Lininger v. Raymond

Decision Date01 November 1881
Citation9 N.W. 550,12 Neb. 19
PartiesJ. B. LININGER, PLAINTIFF IN ERROR, v. ISAAC M. RAYMOND ET AL., DEFENDANTS IN ERROR
CourtNebraska Supreme Court

ERROR to the district court for Lancaster county. Tried below before POUND, J. The opinion states the case.

REVERSED AND REMANDED.

James E. Philpott and J. L. Caldwell, for plaintiff in error.

Assignment cannot be vacated by the defendants by showing that there was fraud or misrepresentation on the part of the debtor in the creation of the debt. Horwitz v. Ellinger, 31 Md 492. Mattison v. Damerest, 4 Robt., 161. Pearce v. Jackson, 2 R.I. 35. Reinhardt v. Bk. of Ky., 6 B. Mon. 252. Kennedy v. Thorpe, 51 N.Y. 174. S. C 2nd Daily 258, 3 Abb. Pr. N. S. 131. Waverly Bank v Halsey, 57 Barb., 249. Sale of goods and taking in payment therefor notes, if done in the ordinary course of business, is no badge of fraud. Loeschiz v. Baldwin, 38 N.Y. 326. Subsequent sales by assignee cannot revest property in debtor, or have a retroactive effect, so as to avoid the assignment. Klapp v. Shirk, 13 Penn. State, 589. Shattuck v. Freeman, 1 Met. 10. Wooster v. Stanfield, 11 Iowa 128. Baldwin v. Buckland, 11 Mich. 389. Cyaler v. McCurtry, 40 N.Y. 221.
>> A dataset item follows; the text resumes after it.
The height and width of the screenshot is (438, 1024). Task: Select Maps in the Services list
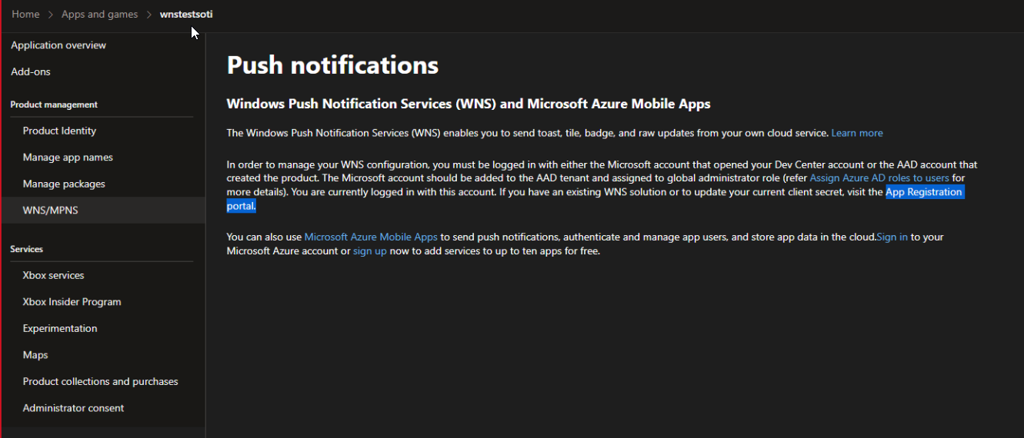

Harwood & Ames, for defendant in error.

If it appears that the object of the assignment was to delay creditors and effect a settlement, it is void. Work v. Ellis, 50 Barb. N.Y. 512.* Keteltas v. Wilson, 36 Barb., N.Y. 298. But the fraudulent intent of the assignors, accompanied by fraudulent disposition of their property, and the preference of a creditor on the eve of the assignment and in contemplation of it, render it void, although the assignee had been ignorant of both the fraud and preference. Bump on Fraudulent Conveyances, 361. 2 Perry on Trusts, § 590, note 2. Moss v. Humphrey, 4 Green. Iowa 443. Fuller v. Ives, 6 McLean, 478. Waverly National Bank v. Halsey, 57 Barb., 249.* Ruble v. McDonald, 18 Iowa 493.* Schultz v. Hoagland, N. Y. Com. Pleas, Feb. 1880, 9 Reporter, 355.* Hubbard v. McNaughton, Michigan, April, 1880, 5 N. W., Rep., 251.* Flammigon v. Lampman, 12 Mich. 58. Neither the assignee, nor the creditors of the assignors, are purchasers for a valuable consideration, and it is not necessary that knowledge of the fraud should be brought home. 2 Perry on Trusts, § 590, note 2. Hairgrove v. Willington, 8 Kan. 480.* Johnson v. Laughlin, 7 Kan. 359. And for that reason an assignee cannot maintain an action to set aside fraudulent conveyances made by the assignor. Pillsbury v. Kenyon, N. J. Chan., Oct. 1879, 9 Reporter, 517.

OPINION

LAKE, J.

This action was brought to recover the possession of a stock of goods by the plaintiff as assignee. The defendants justified their detention as attaching creditors of the plaintiff's assignors, and the finding and judgment were in their favor. After a careful review of the case, and of the points made by counsel for the defendants, we find no ground upon which that judgment can be upheld.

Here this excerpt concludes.